◆ Extracted text:
* * *
Run that **exactly** as a single pipeline — do not split it into `HITS=$(...)` + `echo "$HITS" | <RETRIEVER_VENV>/bin/python -c ...` (the assignment swallows stdout, the pipe sees nothing, you waste 3 bash calls recovering). Stdout is clean JSON (model-init logs are silenced at the CLI layer); leave stderr unredirected so real errors surface on the first call. The summary above lists only rank/page/pdf/type — to read hit text for synthesizing `final_answer`, parse `/tmp/hits.json` directly. The top hit's text is one one-liner away: `<RETRIEVER_VENV>/bin/python -c "import json; print(json.load(open('/tmp/hits.json'))[0]['text'])"` (or `[i]` for the rank-(i+1) hit). Fetch only what you need — pulling all 10 hits' text into context inflates cached prompt size on every subsequent turn.

That's your FIRST tool call on every query turn. Do not Read, Glob, Grep, or list PDFs before this — those duplicate what `retriever query` already did.
* * *
◆ Data excerpt:
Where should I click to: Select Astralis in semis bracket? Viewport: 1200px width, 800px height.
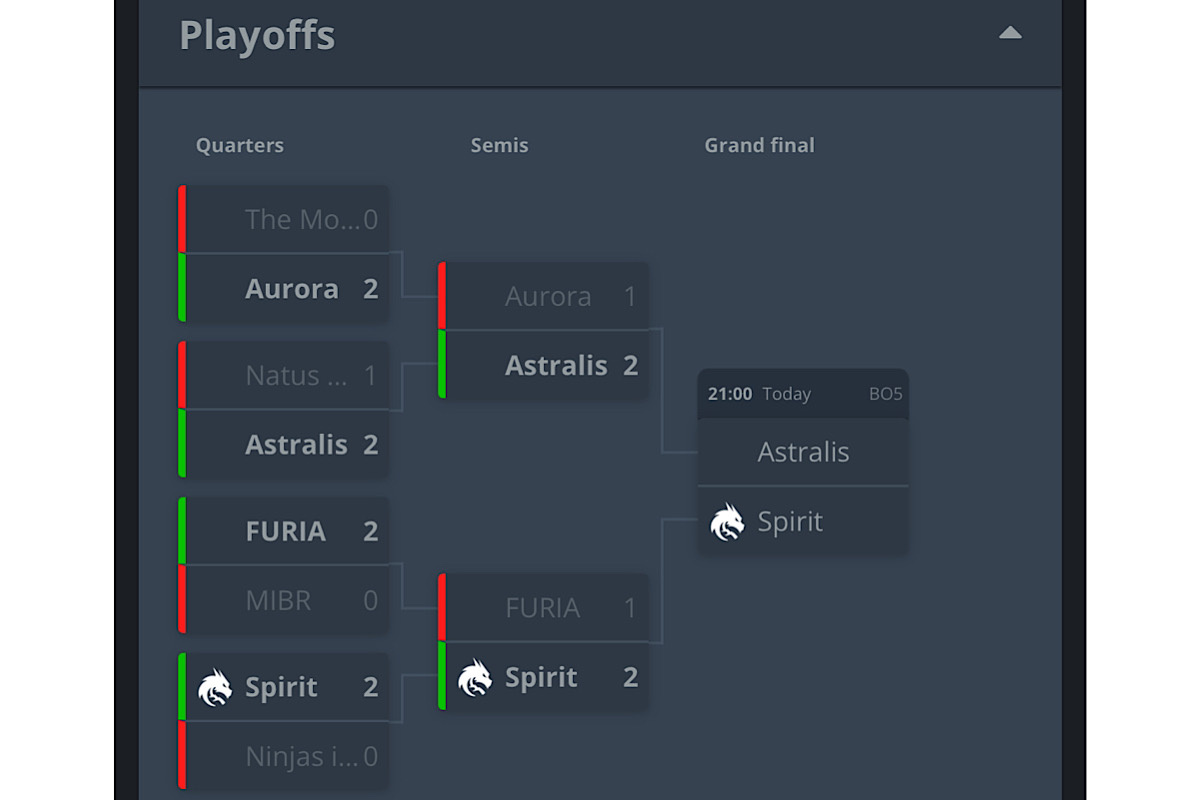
* * *
◆ Problem 1:
Using the retriever instructions, list every field that the summary of hits shows.
◆ Problem 2:
For each statement, say whether the retriever instructions agree with it, and quote the words that decide it.
(a) Stdout from the query is clean JSON.
(b) Stderr should be redirected.
(c) It is fine to pull the text of all 10 hits into context.
◆ Problem 3:
Copy the stretch of the retriever instructions from "Run that **exactly**" through "every subsequent turn.".

◆ Response box 1:
rank, page, pdf, type

◆ Response box 2:
(a) Yes: "Stdout is clean JSON"
(b) No: "leave stderr unredirected so real errors surface on the first call"
(c) No: "Fetch only what you need — pulling all 10 hits' text into context inflates cached prompt size on every subsequent turn."

◆ Response box 3:
Run that **exactly** as a single pipeline — do not split it into `HITS=$(...)` + `echo "$HITS" | <RETRIEVER_VENV>/bin/python -c ...` (the assignment swallows stdout, the pipe sees nothing, you waste 3 bash calls recovering). Stdout is clean JSON (model-init logs are silenced at the CLI layer); leave stderr unredirected so real errors surface on the first call. The summary above lists only rank/page/pdf/type — to read hit text for synthesizing `final_answer`, parse `/tmp/hits.json` directly. The top hit's text is one one-liner away: `<RETRIEVER_VENV>/bin/python -c "import json; print(json.load(open('/tmp/hits.json'))[0]['text'])"` (or `[i]` for the rank-(i+1) hit). Fetch only what you need — pulling all 10 hits' text into context inflates cached prompt size on every subsequent turn.